Here's a copy of the Article that was published in the MN Physician magazine that you can forward to patients and friends!
Abbott Northwestern Hospital is reporting success using acupuncture in its emergency room to treat conditions ranging from car accident injuries to migraines to kidney stones, and hoping to prove that the traditional Chinese treatment can reduce doctors’ reliance on addictive opioids to manage patients’ pain.
The Minneapolis hospital was the first in the nation to staff its ER with an acupuncturist two years ago, as part of a broader campaign to promote Eastern remedies as complements to Western mainstream medicine.
After tracking 182 patients, it reported this month that pain scores in those who received acupuncture alone dropped by the same amount as those who also received analgesic painkillers.
“No matter what I’m treating them for, many patients report feeling calmer, more relaxed, less anxious,” said Adam Reinstein, the acupuncturist in Abbott’s ER.
Coordinating with doctors and nurses on weekdays, Reinstein finds patients willing to receive acupuncture.
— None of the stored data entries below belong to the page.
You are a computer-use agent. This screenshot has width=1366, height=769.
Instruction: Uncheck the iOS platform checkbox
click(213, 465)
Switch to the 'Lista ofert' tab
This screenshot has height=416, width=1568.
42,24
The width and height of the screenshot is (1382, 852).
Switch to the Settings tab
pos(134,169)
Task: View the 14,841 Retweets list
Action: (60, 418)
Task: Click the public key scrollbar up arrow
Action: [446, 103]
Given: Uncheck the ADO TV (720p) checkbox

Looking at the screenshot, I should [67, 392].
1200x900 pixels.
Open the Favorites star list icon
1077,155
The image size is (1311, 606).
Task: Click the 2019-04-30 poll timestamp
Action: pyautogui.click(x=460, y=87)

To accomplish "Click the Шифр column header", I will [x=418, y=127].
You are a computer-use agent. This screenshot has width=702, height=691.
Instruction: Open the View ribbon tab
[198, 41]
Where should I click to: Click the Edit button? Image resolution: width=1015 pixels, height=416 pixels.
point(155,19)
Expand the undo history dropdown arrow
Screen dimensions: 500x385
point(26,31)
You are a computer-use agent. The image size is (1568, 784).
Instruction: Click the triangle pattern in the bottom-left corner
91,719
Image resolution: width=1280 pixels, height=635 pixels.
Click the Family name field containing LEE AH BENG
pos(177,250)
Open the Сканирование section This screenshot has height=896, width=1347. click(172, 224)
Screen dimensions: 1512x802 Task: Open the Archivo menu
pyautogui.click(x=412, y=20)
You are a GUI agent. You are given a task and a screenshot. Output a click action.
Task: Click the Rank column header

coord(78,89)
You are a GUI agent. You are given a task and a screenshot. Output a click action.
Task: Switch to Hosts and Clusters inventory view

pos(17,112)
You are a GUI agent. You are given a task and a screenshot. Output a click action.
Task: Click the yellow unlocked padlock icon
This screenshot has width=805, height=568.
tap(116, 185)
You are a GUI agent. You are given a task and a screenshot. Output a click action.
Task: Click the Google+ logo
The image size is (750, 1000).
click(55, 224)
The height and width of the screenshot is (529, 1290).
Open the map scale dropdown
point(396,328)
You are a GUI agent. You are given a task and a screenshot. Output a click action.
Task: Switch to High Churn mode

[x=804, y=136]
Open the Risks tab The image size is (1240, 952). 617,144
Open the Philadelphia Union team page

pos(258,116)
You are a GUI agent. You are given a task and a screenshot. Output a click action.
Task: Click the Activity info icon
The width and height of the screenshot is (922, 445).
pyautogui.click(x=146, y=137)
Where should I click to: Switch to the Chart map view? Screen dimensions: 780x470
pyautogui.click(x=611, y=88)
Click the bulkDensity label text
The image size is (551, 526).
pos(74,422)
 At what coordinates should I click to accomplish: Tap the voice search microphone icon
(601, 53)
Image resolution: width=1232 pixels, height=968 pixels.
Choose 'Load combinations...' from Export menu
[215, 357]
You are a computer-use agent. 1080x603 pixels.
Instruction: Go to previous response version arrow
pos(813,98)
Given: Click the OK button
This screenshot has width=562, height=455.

He then places needles strategically in their skin to provide overall pain relief and relaxation, or to target pain in specific body parts.
The free service is designed to supplement whatever other care patients receive, but Reinstein said there have been cases when it pre-empted the need for prescription painkillers and shortened patients’ ER stays. Now the goal is to measure just how much acupuncture in and of itself makes a difference.
The study published by Reinstein and Jeffery Dusek of the Penny George Institute for Health and Healing this month in the journal Pain Medicine found equivalent pain relief in patients who received acupuncture alone, but also reductions in their anxiety. The “observational” study had limits, though, including the chance that the acupuncture recipients might have been more likely to recover faster in the first place, and that there was no comparison group who only received painkillers.